Spain’s budget deficit was the largest in the European Union last year, underlining the challenge faced by Prime Minister Mariano Rajoy as he is due to present a new plan to foster a recovery.
The EU’s statistics agency Eurostat today reported Spain’s deficit widened to 10.6 percent of gross domestic product last year, ahead of Greece’s 10 percent of GDP gap, swollen by the cost of bailing out its banking system. That compares with 9.4 percent in 2011.
The Spanish premier pledged on April 17 to unveil measures this Friday to make the euro region’s fourth-largest economy more flexible and competitive. That announcement will end a week of reports ranging from an estimate of gross domestic product in the first quarter to data showing if unemployment reached another record.
Rajoy is bidding for more time from European Union peers to reorder public finances as he aims to end a six-year economic crisis, aided by the European Central Bank’s pledge to do whatever it takes to preserve the euro. International Monetary Fund Managing Director Christine Lagarde said last week that the Spanish government needs more time to reduce its deficit.
“Spain needs another two to three quarters to fully reassure investors,” said Gilles Moec, co-chief European economist at Deutsche Bank AG in London. “Beyond the ECB’s support, it must prove the economy’s improvement is structural and that the bank recapitalization is sufficient to deal with the increase in non-performing loans.”
“There is still a lot to do, but over the past year the government has succeeded in stabilizing the banking system and reducing the deficit,” said Jose Antonio Herce, a partner at Madrid-based consultancy firm Analistas Financieros Internacionales. Excluding aid to banks the deficit was 7 percent according to the Budget Ministry.
The country “has become cheap for investors, as the probability of a European aid request is low,” he said.
The yield on Spain’s 10-year benchmark bond has dropped more than 300 basis points from a euro-era high of 7.75 percent in July, before ECB President Mario Draghi pledged to do what it would take to hold the single currency together. It was at 4.56 percent at 10:54 a.m. in Madrid.
Spain last week sold 10-year bonds at the lowest yield since 2010, completing 43 percent of mid- and long-term funding needs for 2013. Still, investors demand about 3.4 percentage points more than to lend to Germany for the same maturity.
Along with economic measures, Spain’s cabinet will on April 26 approve mid-term budget plans even without receiving an update from the EU on its 2013 deficit limit, currently at 4.5 percent of GDP. That will follow Thursday’s release of labor data showing that unemployment rose to a record 26.5 percent in the first quarter, according to the median of six estimates in a Bloomberg News survey of economists.
Rajoy has signaled that the economy will probably shrink this year by more than the 0.5 percent he previously forecast.
The Bank of Spain, which predicted a 1.5 percent contraction in 2013, will this week publish its GDP estimate for the first three months of the year.

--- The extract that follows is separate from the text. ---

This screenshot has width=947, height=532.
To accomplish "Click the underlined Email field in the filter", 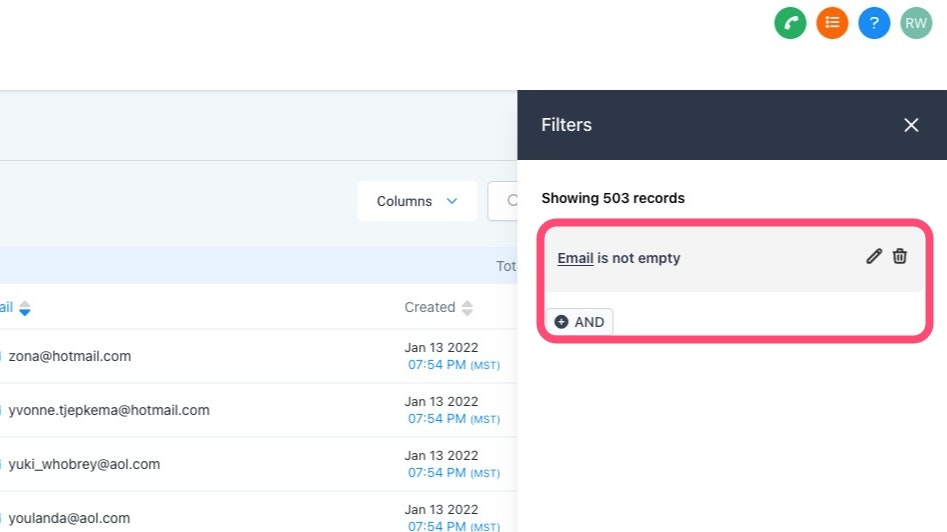I will (575, 258).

Economists forecast a drop of 0.5 percent and the seventh quarter of recession. The economy shrank 0.8 percent in the final three months of last year, the most since 2009.

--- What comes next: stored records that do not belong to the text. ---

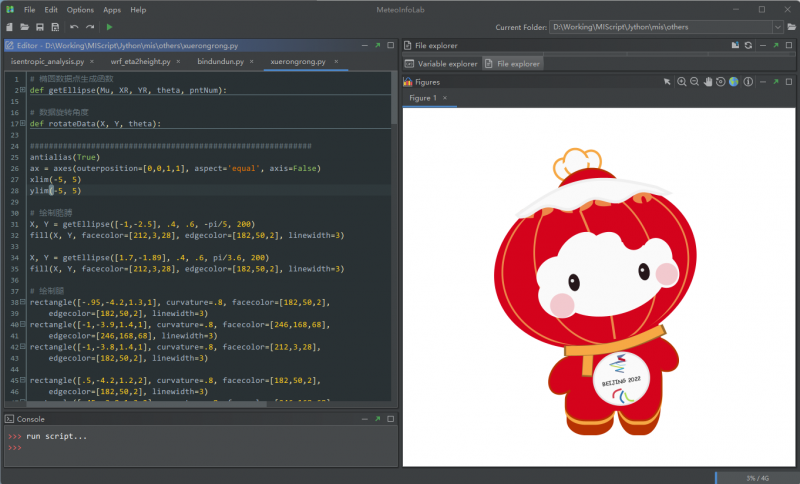The height and width of the screenshot is (484, 800).
Task: Open the Current Folder dropdown
Action: (777, 27)
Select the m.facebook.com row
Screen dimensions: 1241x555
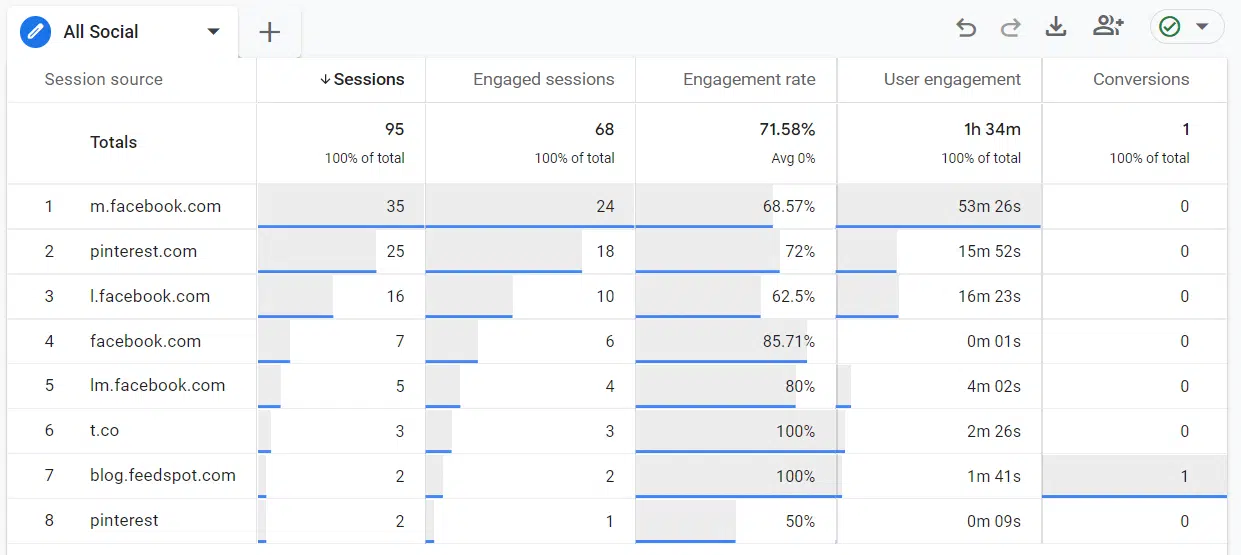tap(155, 207)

Inditex SA (ITX), the world’s biggest clothing retailer, missed analysts’ profit estimates in the last quarter of its fiscal year as the toughest austerity in 30 years of democracy undermined its home market.
The Spanish economy is suffering from a persisting credit drought. Mortgage data to be released on April 24 may confirm that banks continued to restrict credit in February after bad loans amounted to 10.4 percent of total lending that month. Banks’ asset quality is vulnerable as the weakness of euro-area economies including Spain affects as much as 20 percent of non- bank corporate debt, the IMF last week said in a report.

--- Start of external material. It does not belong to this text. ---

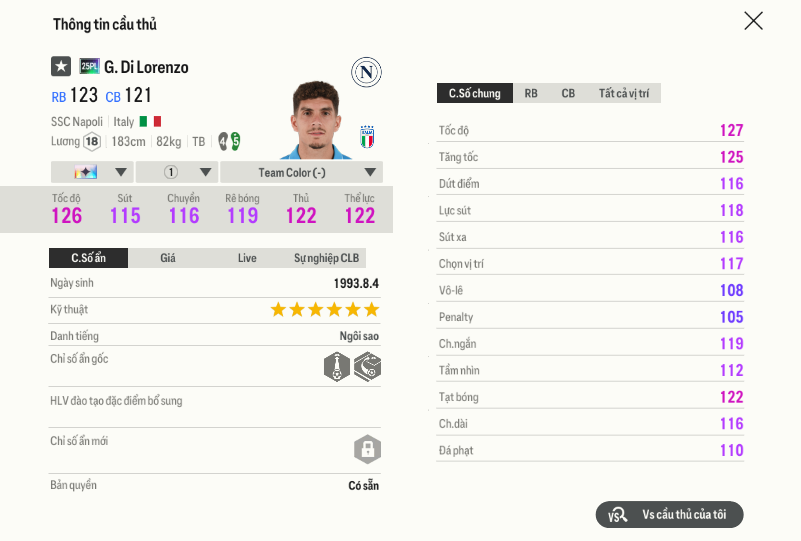Select the RB position stats tab
The image size is (801, 541).
[x=531, y=93]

“Indicators are still pointing to the continuation of a pretty deep recession,” said Jonathan Loynes, an economist at Capital Economics Ltd. in London. “If we see a reescalation of the euro-zone crisis -- whether due to the Cyprus episode or Italy’s political deadlock -- that could push borrowing costs up across the region, and Spain would clearly be affected.”
Rajoy will seek to convince investors that such a scenario can be avoided as he continues to overhaul the economy after claiming measures to overhaul labor rules improved competitiveness and helped drive exports to a record.
His plans now include tax changes to help entrepreneurs, a reorganization of the public administration to make the pensions system sustainable and regulation changes for energy, telecommunications and transportation.
“Spain doesn’t look altogether different from the U.K. or France,” said Robert Wood, an economist at Berenberg Bank in London. “Of course with debt heading up towards 100 percent of GDP, big deficits and the economy contracting, bond yields are bound to be higher than in Germany, but rising up to 7 percent wasn’t warranted.”